Mesdames, Messieurs,

Le 29 mars 2023, le journal Marianne et France 2 publiaient une enquête sur l’utilisation d’un fonds gouvernemental lancé en 2021 à l’initiative de la ministre déléguée chargée de la citoyenneté de l’époque, placée auprès du ministre de l’intérieur. Ce fonds, dénommé « Marianne », avait été lancé après l’assassinat d’un professeur d’histoire dans les Yvelines. Il devait permettre de » promouvoir les valeurs républicaines et combattre les discours séparatistes » auprès des plus jeunes.

Depuis son lancement début 2021, aucune réalisation concrète ne semblait avoir été financée. Aucune nouvelle des plus de 2 millions d’euros versés aux associations.
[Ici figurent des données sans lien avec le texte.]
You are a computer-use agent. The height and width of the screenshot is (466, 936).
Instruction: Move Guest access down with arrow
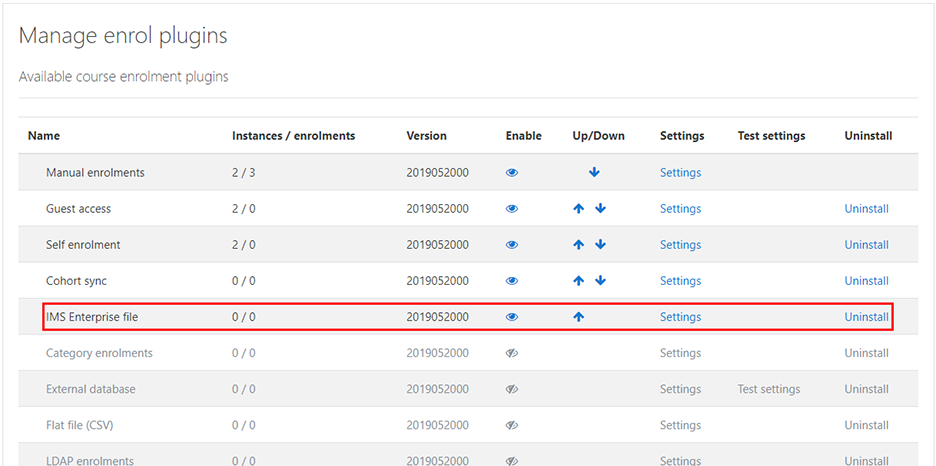coord(600,209)
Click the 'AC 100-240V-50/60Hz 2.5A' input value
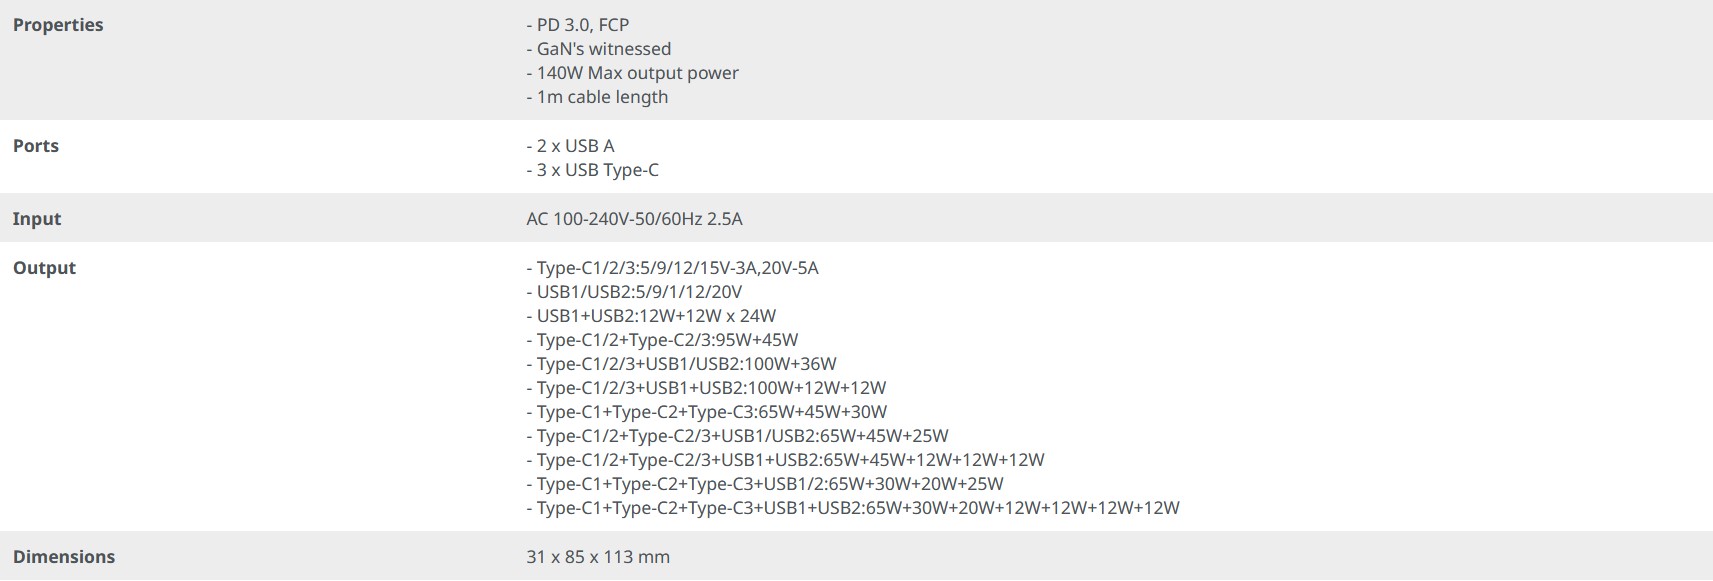This screenshot has height=581, width=1713. click(635, 219)
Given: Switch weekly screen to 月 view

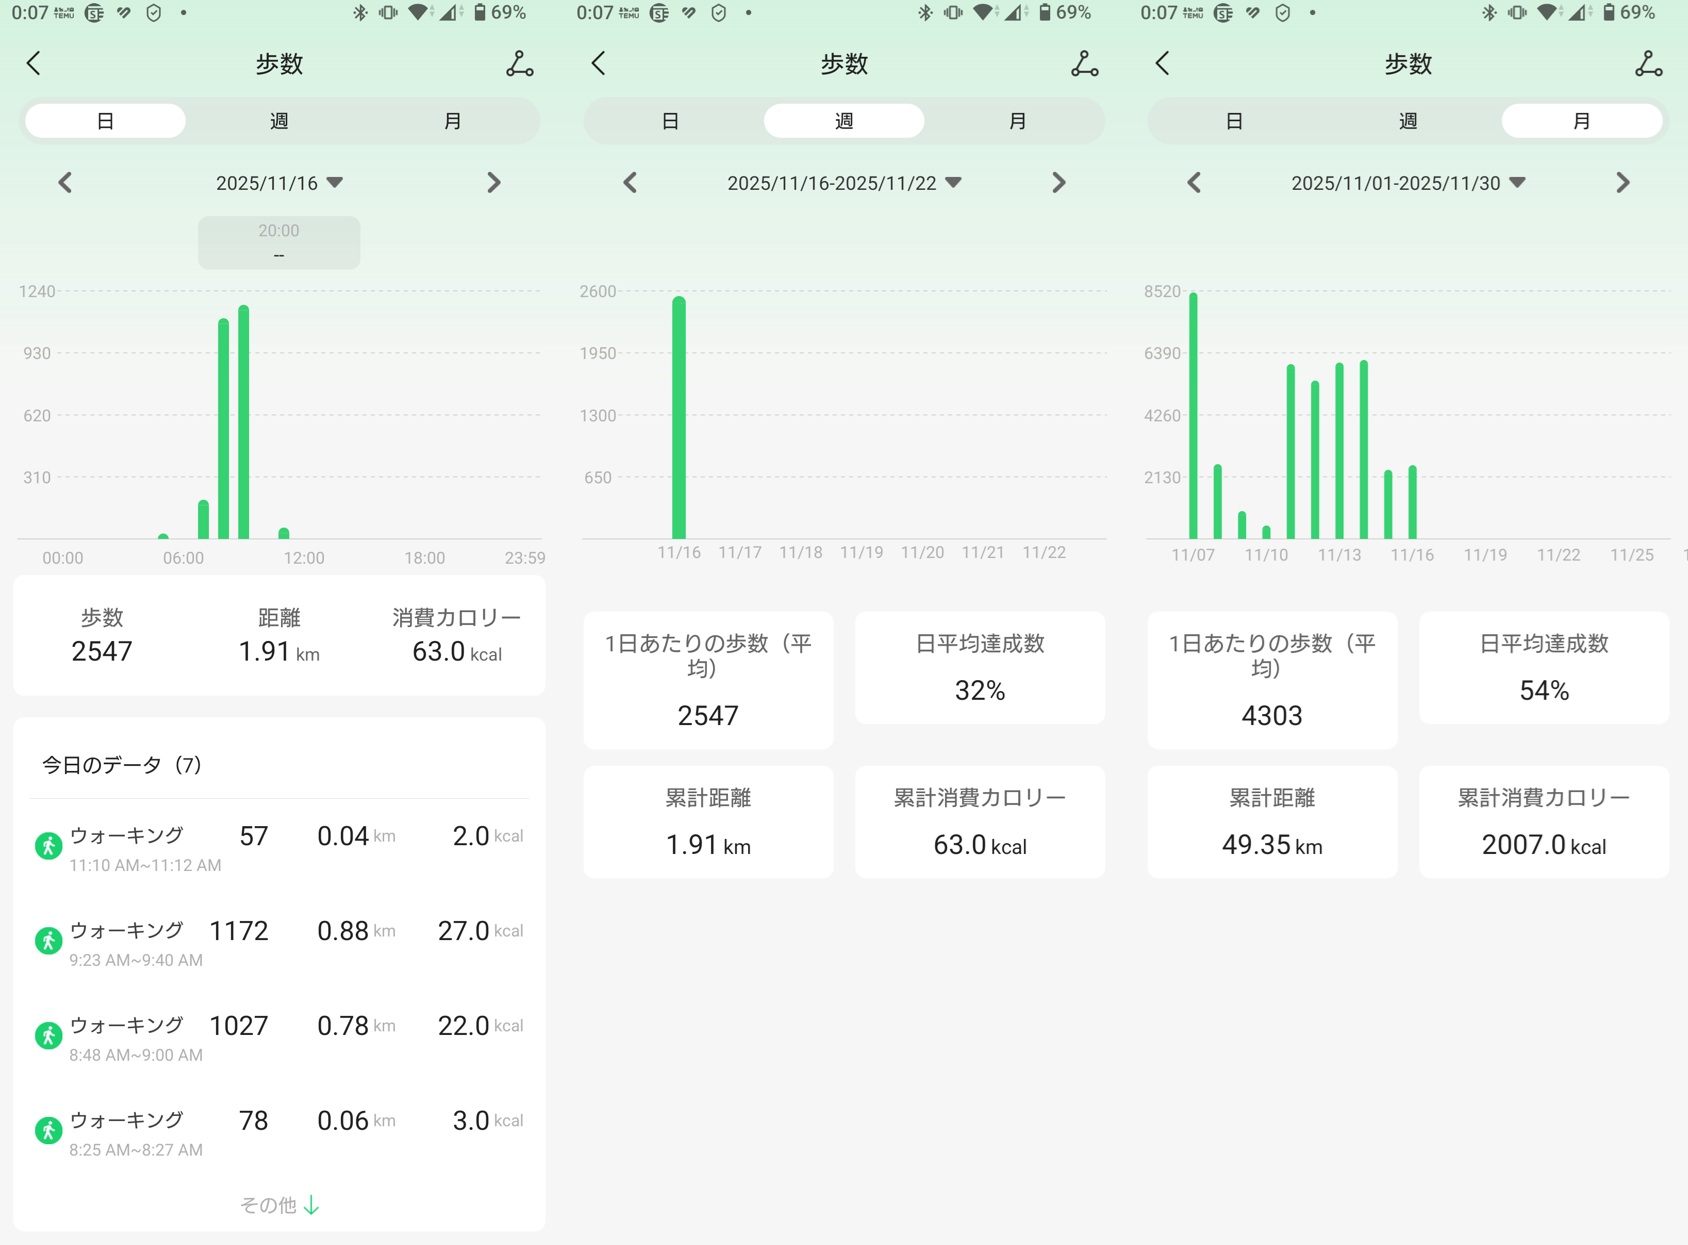Looking at the screenshot, I should 1017,121.
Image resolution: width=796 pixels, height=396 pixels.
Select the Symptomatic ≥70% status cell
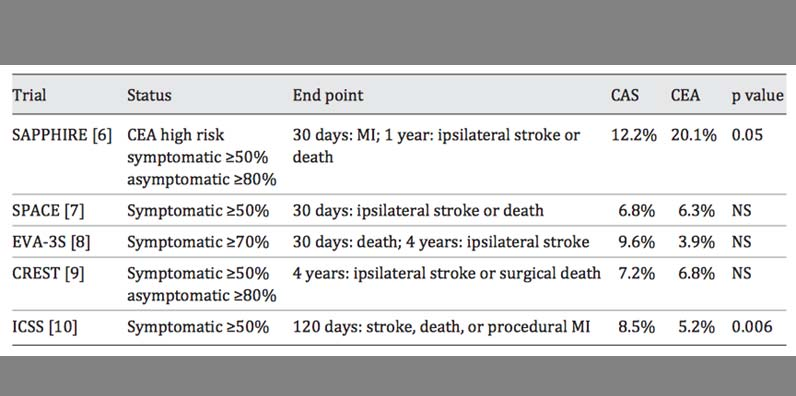[197, 242]
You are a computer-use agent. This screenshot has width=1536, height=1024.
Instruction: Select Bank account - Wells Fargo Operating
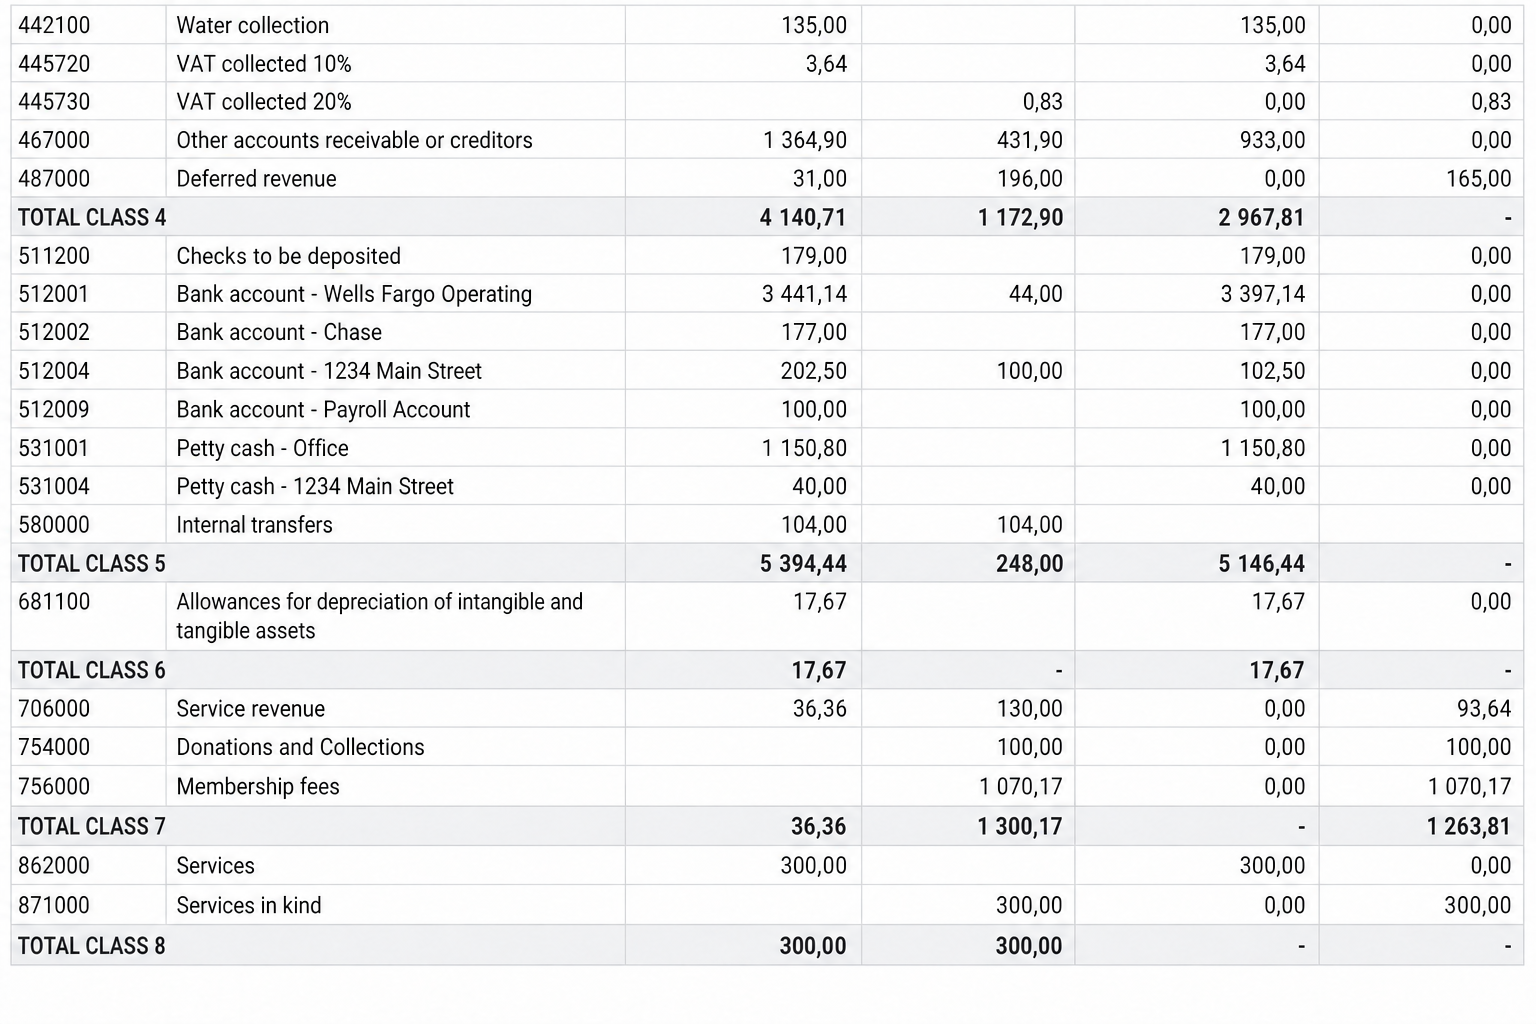click(x=354, y=294)
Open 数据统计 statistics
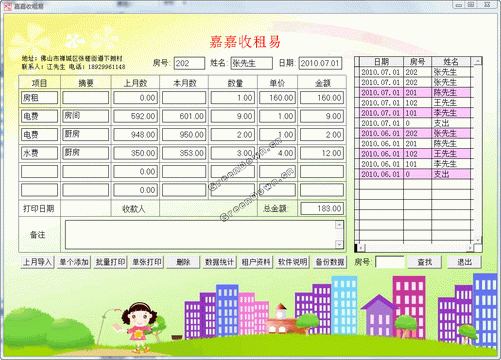 [219, 262]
La presse nous apprend finalement comment ces financements publics ont été utilisés.

L’association ayant perçu la subvention la plus importante est l’Union des sociétés d’éducation physique et de préparation militaire (USEPPM). L’un de ses dirigeants aurait reçu un salaire de 120 000 euros pour des missions à l’intitulé flou, alors même que la réalité du travail de l’association n’a toujours pas pu être établie.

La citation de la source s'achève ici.